Muito para dizer sobre a morte do Zé Alencar. Quando soube da trágica notícia de 29 de marco de 2011, parece que o Brasil inteiro foi tomado por uma só emoção, um só coração, um só sofrimento, . Isso porque o Brasil inteiro também, por meio dos seus ilustres e menos ilustres brasileiros torciam pela recuperação e ensejavam dia a dia, à pequenos passos, à conta-gotas, a recuperação de um dos seus mais ilustres e notáveis brasileiros. De origem muito humilde, mas de um histórico de superação e sucesso ao mesmo tempo. Mas porque será que o brasileiro se comove tanto assim com o Alencar? Porque as pessoas ficaram ligadas e antenadas nos veículos de comunicação, só para ficar sabendo as novidades sobre o Zé Alencar?
É muito mais simples que pensamos: o povo se identificou plena e irrestrita com a personalidade do homem, com seu caráter e até mesmo com os seus mais compreensíveis desvios. Identificou também com a sua integral capacidade de olhar nos olhos de quem quer que fosse e lançasse com franqueza as suas idéias, e também, as suas fraquezas.
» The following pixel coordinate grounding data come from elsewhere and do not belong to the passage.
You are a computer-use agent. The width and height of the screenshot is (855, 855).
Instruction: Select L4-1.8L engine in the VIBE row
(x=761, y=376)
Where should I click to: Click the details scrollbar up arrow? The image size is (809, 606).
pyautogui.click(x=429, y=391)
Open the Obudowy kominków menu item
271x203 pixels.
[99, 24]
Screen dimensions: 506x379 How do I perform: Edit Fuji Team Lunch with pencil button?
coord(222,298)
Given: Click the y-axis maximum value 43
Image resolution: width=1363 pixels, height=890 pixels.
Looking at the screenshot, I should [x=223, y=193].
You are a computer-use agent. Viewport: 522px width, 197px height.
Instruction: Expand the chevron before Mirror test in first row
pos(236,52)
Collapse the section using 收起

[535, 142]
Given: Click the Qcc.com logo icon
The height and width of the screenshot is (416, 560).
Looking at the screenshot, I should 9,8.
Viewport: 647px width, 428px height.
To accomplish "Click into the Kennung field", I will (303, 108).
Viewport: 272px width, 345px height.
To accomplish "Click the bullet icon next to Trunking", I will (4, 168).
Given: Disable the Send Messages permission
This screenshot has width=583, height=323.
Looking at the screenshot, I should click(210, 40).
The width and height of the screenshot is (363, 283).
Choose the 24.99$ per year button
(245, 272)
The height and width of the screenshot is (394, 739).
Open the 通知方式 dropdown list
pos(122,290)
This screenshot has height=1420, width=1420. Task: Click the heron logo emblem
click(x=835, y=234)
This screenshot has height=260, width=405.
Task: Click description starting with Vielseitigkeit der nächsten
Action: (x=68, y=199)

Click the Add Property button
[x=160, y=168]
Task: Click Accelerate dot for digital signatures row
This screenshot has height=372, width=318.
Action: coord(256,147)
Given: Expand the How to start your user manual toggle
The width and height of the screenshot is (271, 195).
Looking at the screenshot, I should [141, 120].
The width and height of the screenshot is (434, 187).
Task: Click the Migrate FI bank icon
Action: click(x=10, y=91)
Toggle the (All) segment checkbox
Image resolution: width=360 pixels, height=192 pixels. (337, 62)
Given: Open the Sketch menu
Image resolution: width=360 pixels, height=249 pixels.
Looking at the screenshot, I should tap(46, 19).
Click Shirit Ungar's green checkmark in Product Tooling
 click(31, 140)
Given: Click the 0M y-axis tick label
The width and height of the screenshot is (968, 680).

O povo, em geral, é assim também. Até para aqueles que não conseguem alcançar tal perfil, se contentam em apenas observar exemplos como o Alencar. Se identificou ainda mais com a capacidade de enfrentamento rente à doença voraz, que o espreitava rotineiramente, insistantemente. Alencar não ria para a doença, mas a encarava e a desafiava - Não somente mostrar para a família e aos torcedores de plantão, mas à si próprio, ele queria demonstrar que ainda havia vida em si, vida em torno de si, e que podia proclamar, pelo menos, o adiamento de sua morte. E isso ele conseguiu mais de uma década! Mesmo na complexa adversidade o sorriso não saia de seu rosto. A singileza e demonstração de afeto, de aprendizado, de arrependimento, estiveram sempre nas suas declarações. Além disso tudo não deixava de sonhar com o Brasil, não abandonava as obrigações e implicações de um chefe de Estado, interino, ou não. Devemos e podemos nos espelhar sim, num homem como Alencar. Até porque Ele mesmo reconheceu a sua real dependência de Deus, o ser Maior e responsável por dar e reter a vida. Pela passagem do Zé Alencar podemos perceber também um quilômetro à mais no curso de nossas histórias, de nossos sonhos e também quanto à forma de encarar, daqui prá frente, os dilemas e transversalidades de nossas vidas. Seja com Deus, Alencar!